Text provided —
## Start

I was manfully accepting the fact that I need to catch a bus to the station. I was grumbling only occasionally about the fact that local buses seem to run only every half hour or so until the shops shut, after which you are lucky if they run once an hour (not massively convenient for those of us who get home from work in London after 7pm, but no one seems to catch a bus when they come out of Hertford North station). All that was before the mini-tornado that hit yesterday and put most of the mainline rail services in London out of action.

One of the benefits of living in Enfield was that, should push come to shove, I could get home by bus. I could get most of the way home by tube. Hell, I could probably walk it were I pissed enough. Not so, Hertford.

When I heard about the trains being up the creek, I logged on to the excellent Transport for London journey planner and plotted my journey home. The options were:

  • Northern Line to Hendon. National Express bus to Hatfield. Bus to Hertford
  • Metropolitan Line to somewhere called Croxley Green. Bus to Hatfield. Bus to Hertford.
  • Silverlink mainline train to Tring. I stopped reading after that.


Left to my own devices, I would have got several buses to Waltham Cross and caught a 311 to Hertford; it might have been longer but at least it would have taken me to places with which I was familiar. Where the hell is Croxley Green?

So, I took the Hendon option and staggered around looking for the right bus stop. There are a hell of a lot of bus stops near Hendon Central station. Eventually I found the right bus stop and began examining the timetable when a person with a disturbing visual similarity to Pete Birks said, with an accent that also had a disturbing similarity to Peter Birks, "That's a complete work of fiction." I knew it wasn't Pete Birks because he would have added "mate" on the end of the statement in a mockney accent.

As it happens, I wasn't looking at the times of the bus, just making sure it was going to Hatfield. However, the ice had been broken and, as we Brits do in times of hardship, conversation ensued. I thought I was hard done by, getting stranded in Hendon, but the person who was not Pete Birks had spent the day travelling down from Hitchin to Waterloo, only to find out that the Eurotunnel trains were not working, thus condemning him to missing his meeting (a good thing) and spending the rest of the day struggling to get home (a bad thing).

## End

Exercise task —
Can you carry on the account of the trip home from Hendon after the mini-tornado, picking up right after its final sentence?

Supplied data —
## Start

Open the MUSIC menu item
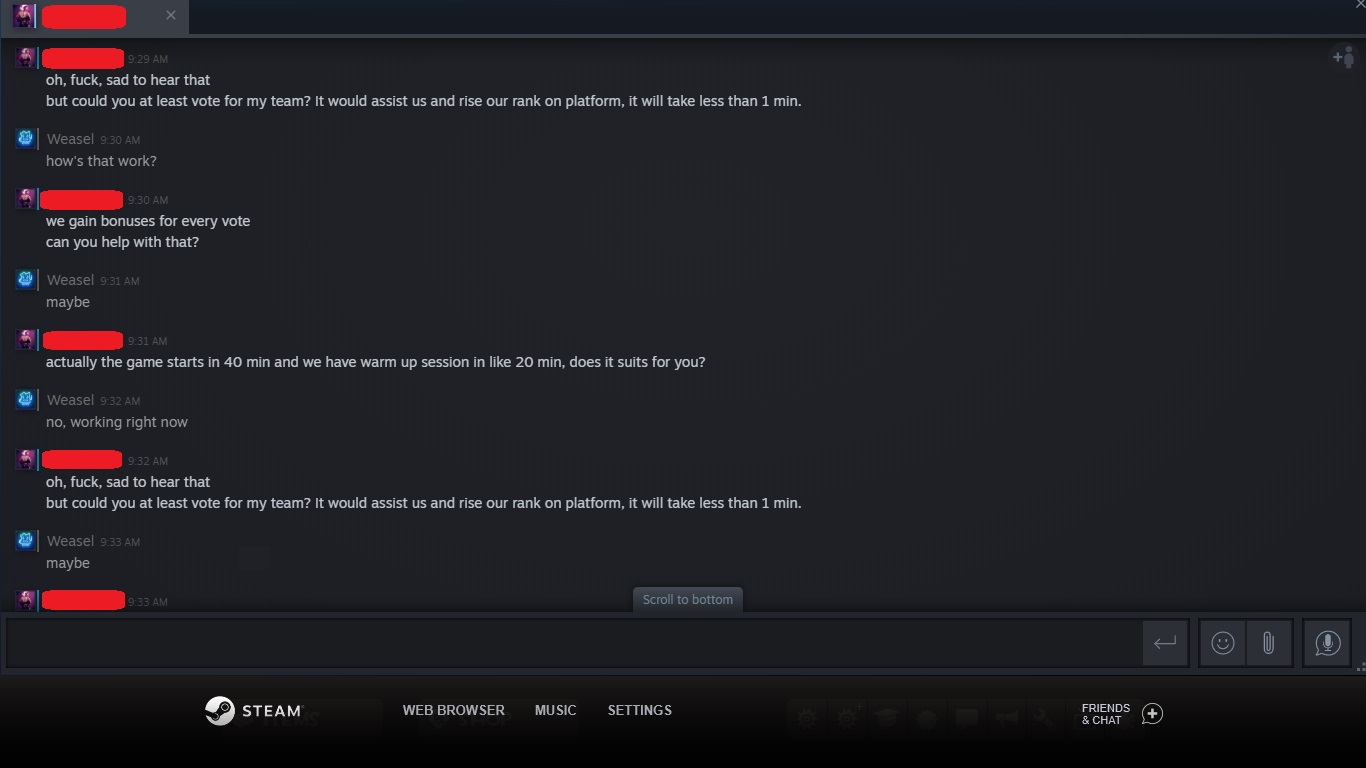This screenshot has height=768, width=1366. [x=555, y=710]
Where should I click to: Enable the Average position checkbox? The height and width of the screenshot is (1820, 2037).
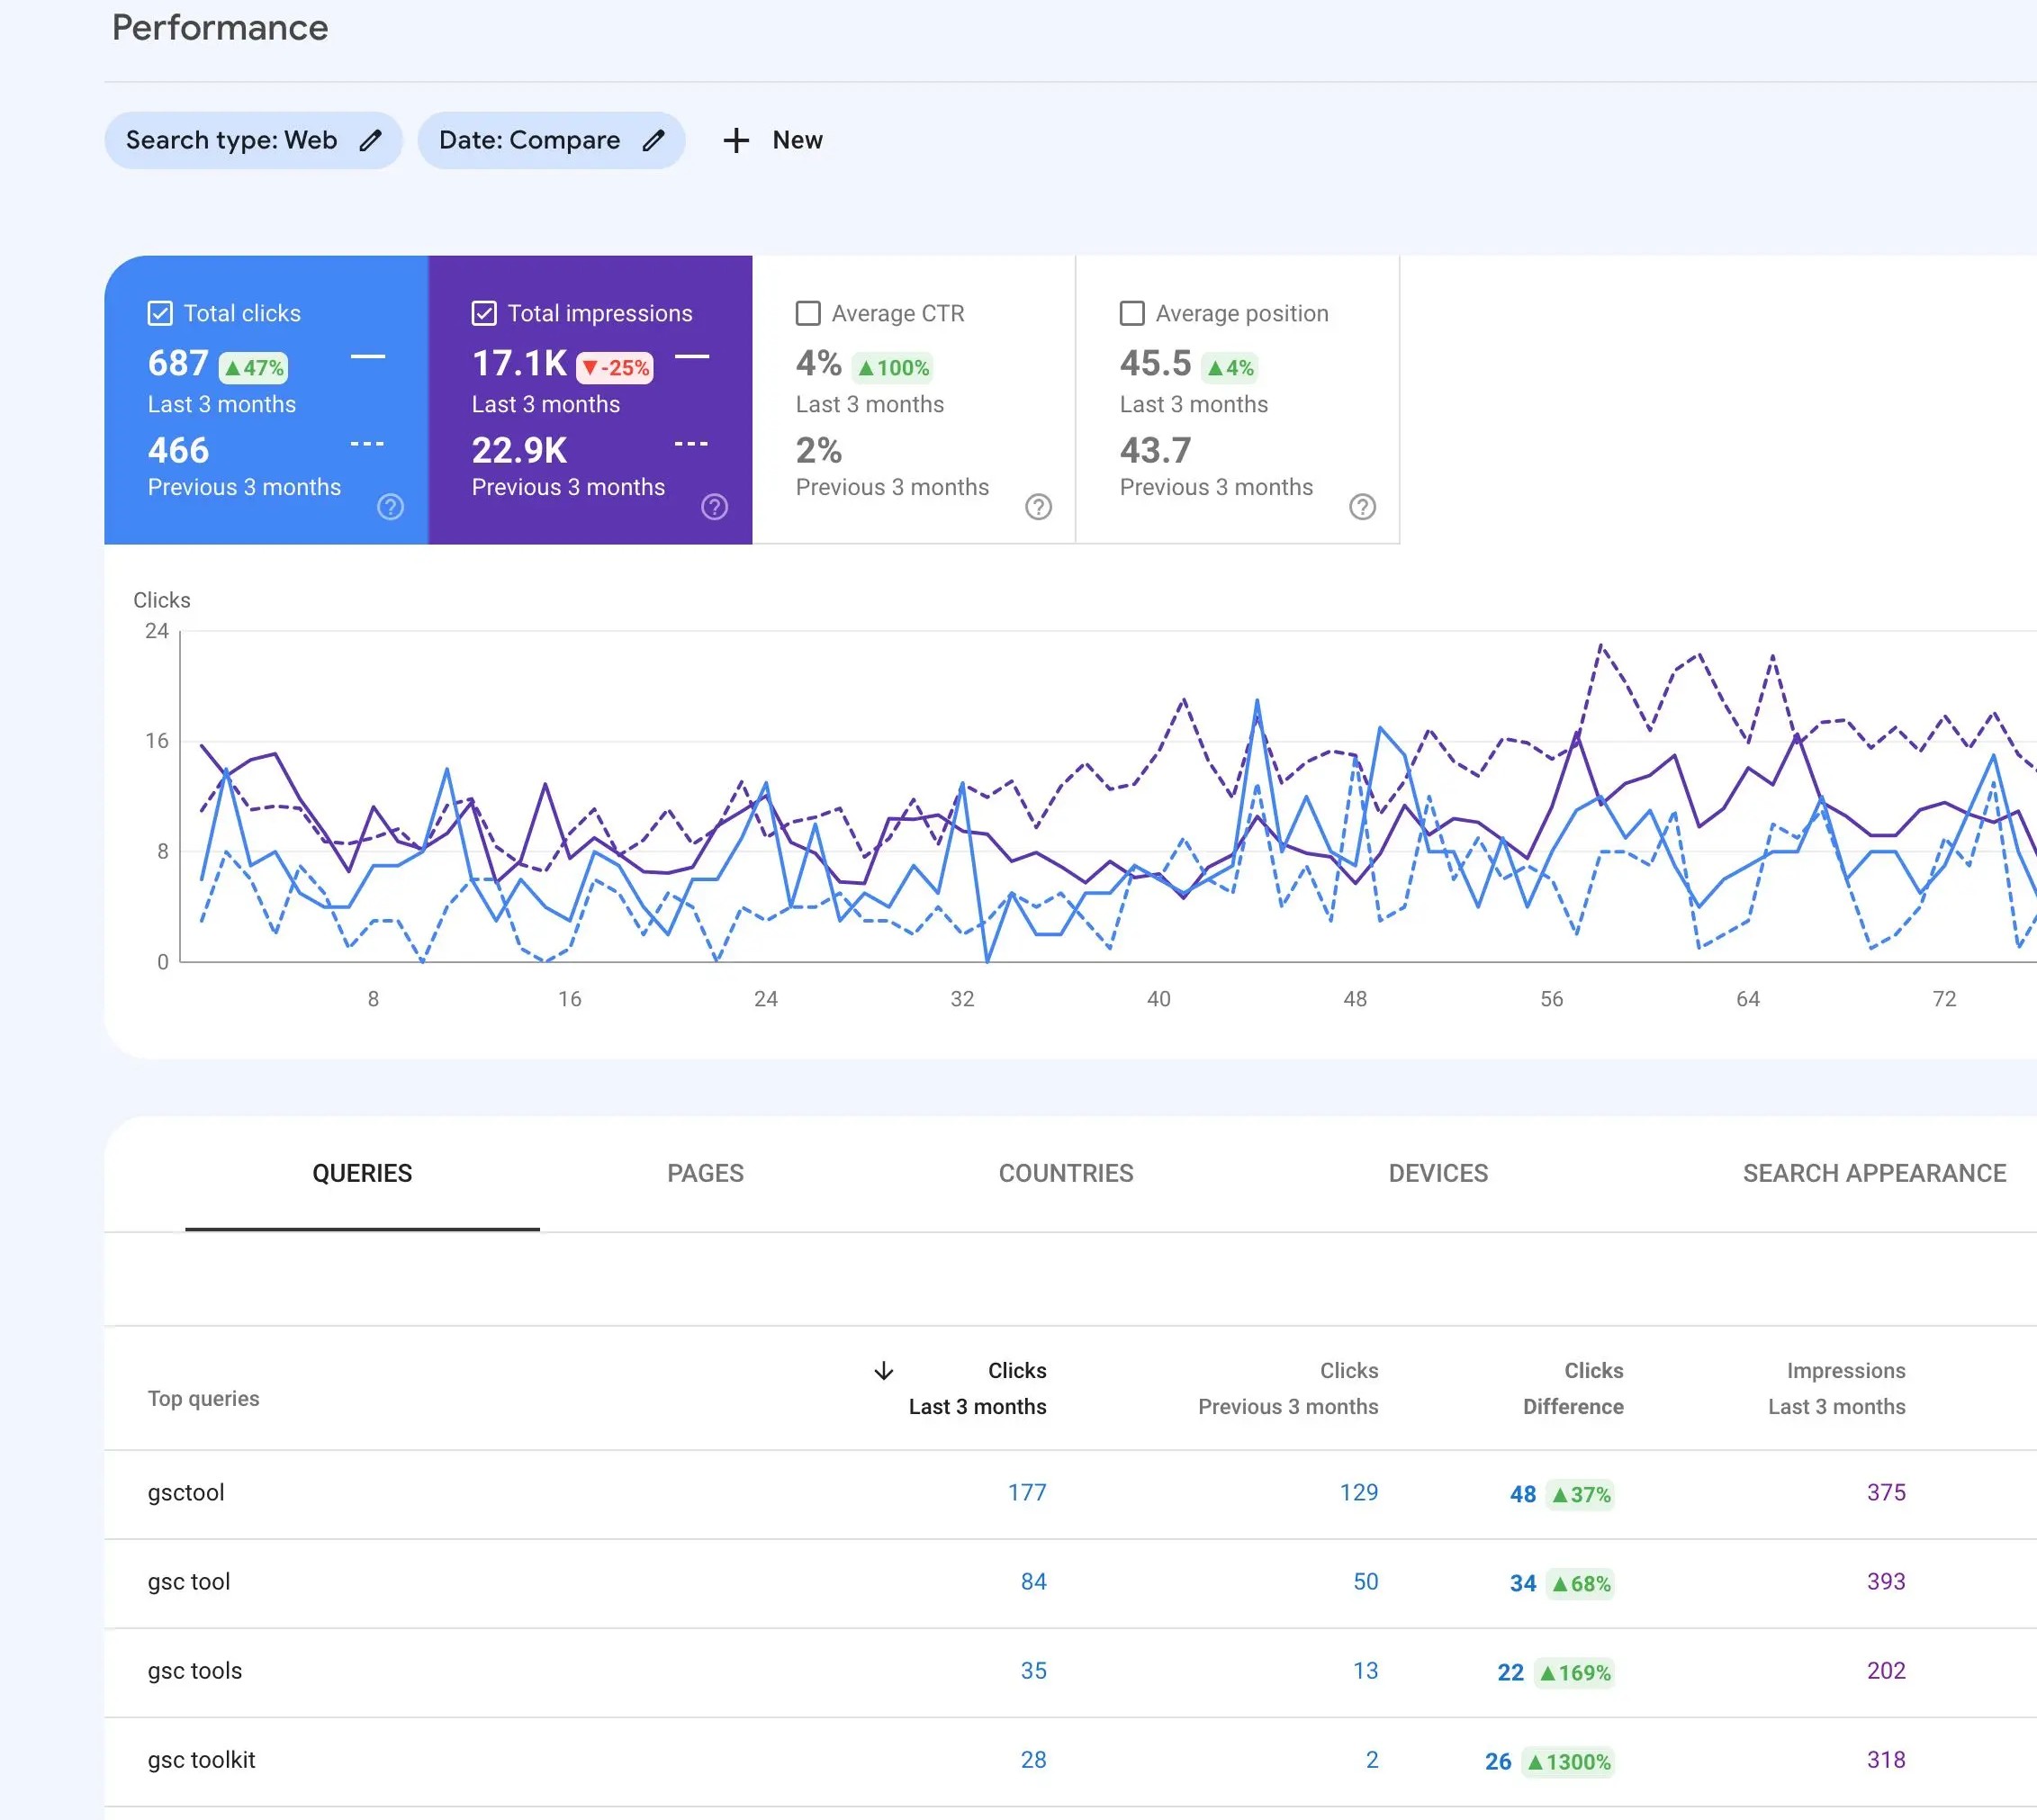(x=1132, y=313)
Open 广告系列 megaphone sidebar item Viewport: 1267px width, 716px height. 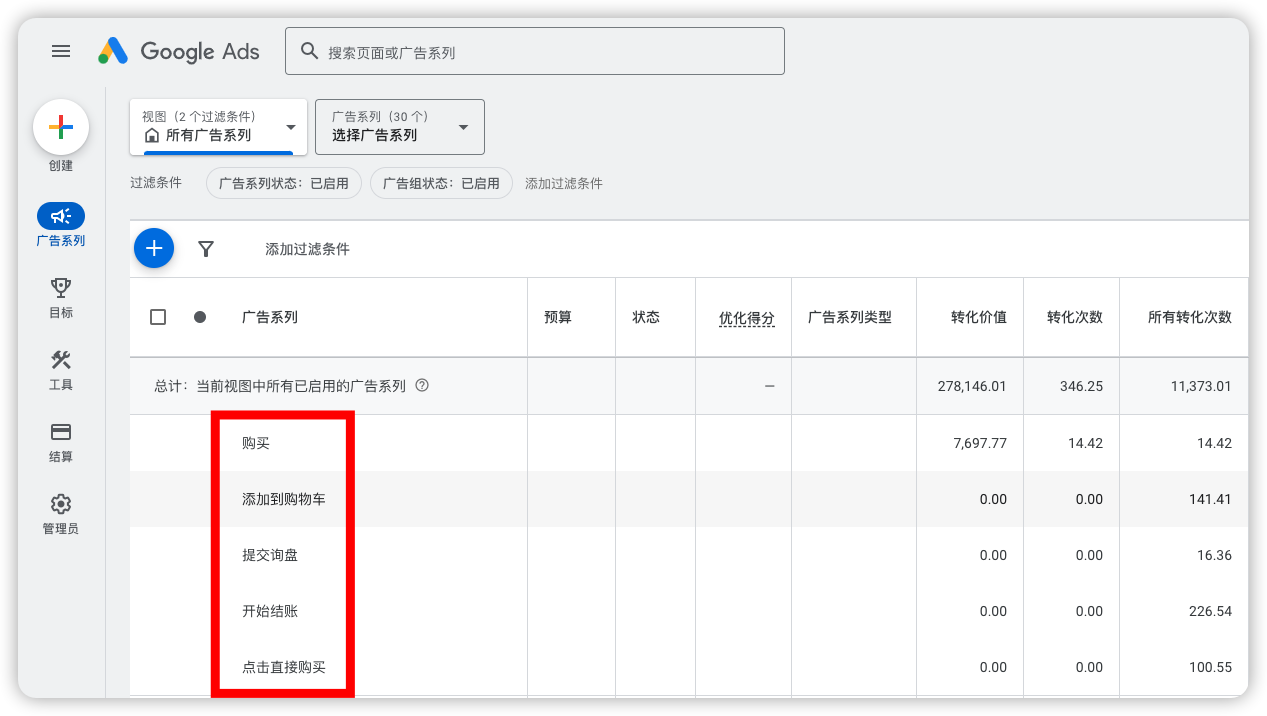tap(61, 216)
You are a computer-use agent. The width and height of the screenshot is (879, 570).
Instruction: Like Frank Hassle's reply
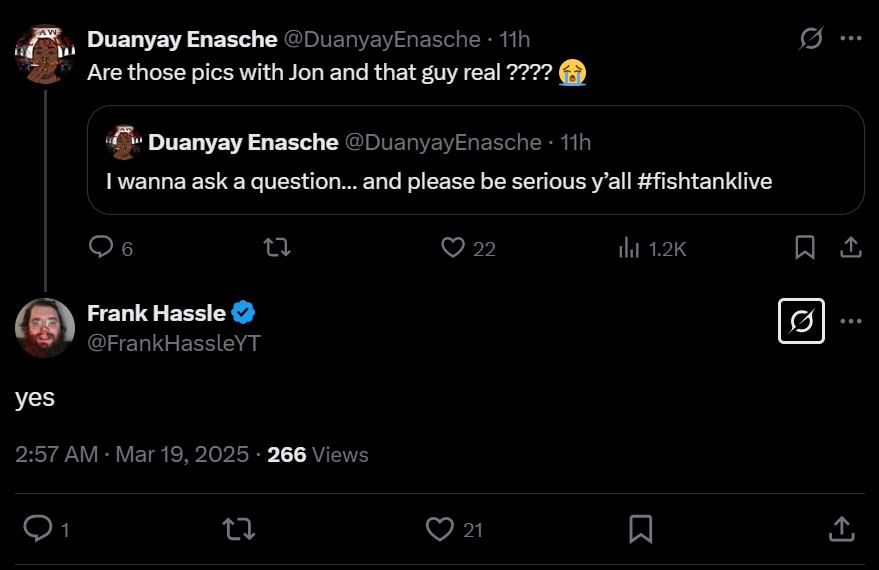(x=440, y=528)
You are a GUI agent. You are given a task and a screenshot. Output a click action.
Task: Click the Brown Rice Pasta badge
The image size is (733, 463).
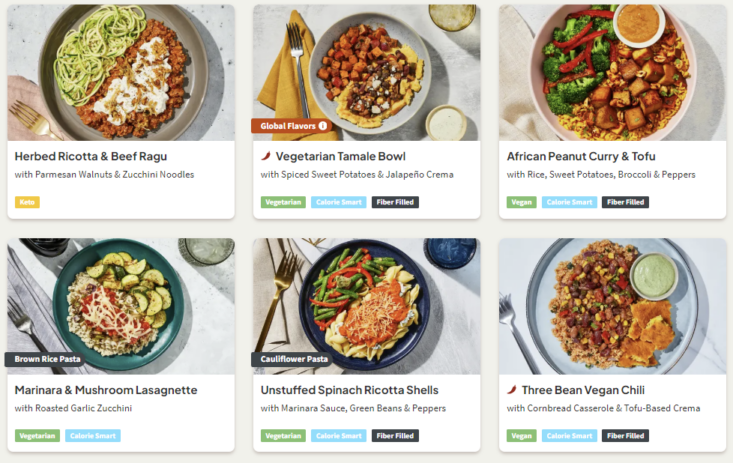pos(49,359)
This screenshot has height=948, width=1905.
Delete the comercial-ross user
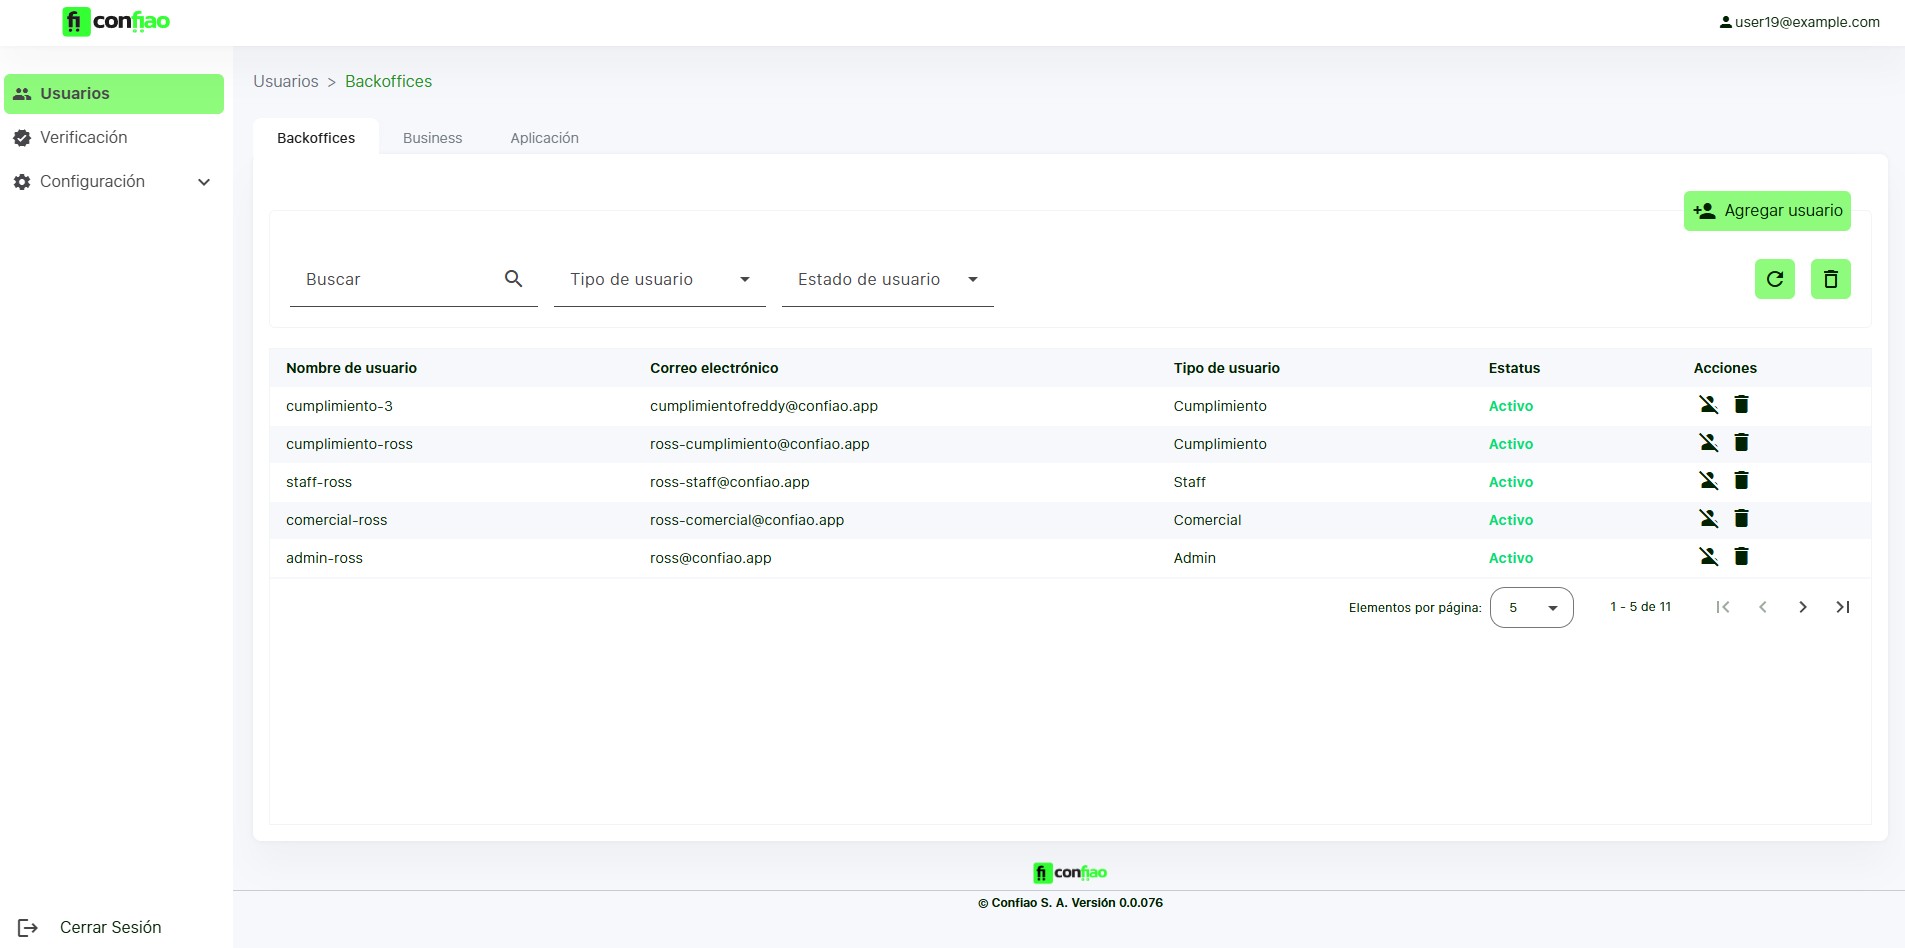[1741, 519]
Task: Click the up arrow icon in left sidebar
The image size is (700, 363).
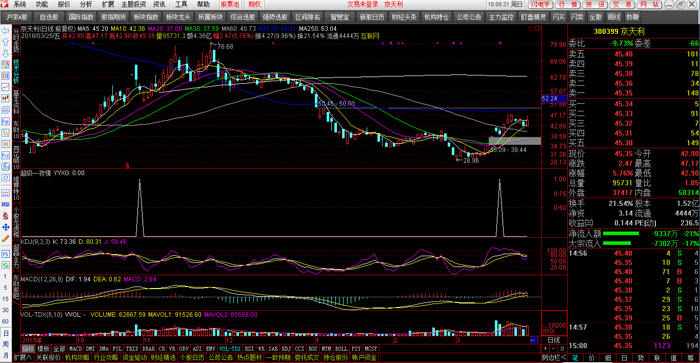Action: (x=5, y=42)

## End

Output of the exercise —
Apparently express buses were stopping at this stop, but the last two had been full up, which suggested that the best way of getting home was to travel back into London to Victoria in order to have a fighting (literally, I expect) chance of getting a seat. The next bus had just the one seat available, but being British and therefore unable to decide who was entitled to said seat without risk of causing offence, we (well, three of us) decided to share a cab to Hatfield instead.

I rang up Mrs. Fiendish to test out the possibility of a lift home from Hatfield and she warned that the roads around Hertford had been absolutely choc-a-bloc earlier that day and a joruney that normally takes 15 minutes had taken her over an hour. See Hertford? This would not be such a problem if you had (and used) a decent bus service!

Anyway, as luck would have it my cab arrived but two minutes after Mrs. Fiendish at the Hatfield Galleria and I got home safely. Along the way I learned how number one son had arrived home to find the locks on the front door changed and nobody home. We'd had to change the lock when the barrel on the old lock broke. Number one decided to enter the house through the garage - the only problem with this being that the door from the garage to the house was locked. His response to this was to kick the door down. He later claimed that he was desperate for a "pony" but it is more likely that as he had just spent twenty quid on two new tropical fish he was anxious to get them in his tank before they died. Of course, now he is going to have to pay over £100 (estimate) to get the door fixed. It's an expensive way to "spend a penny".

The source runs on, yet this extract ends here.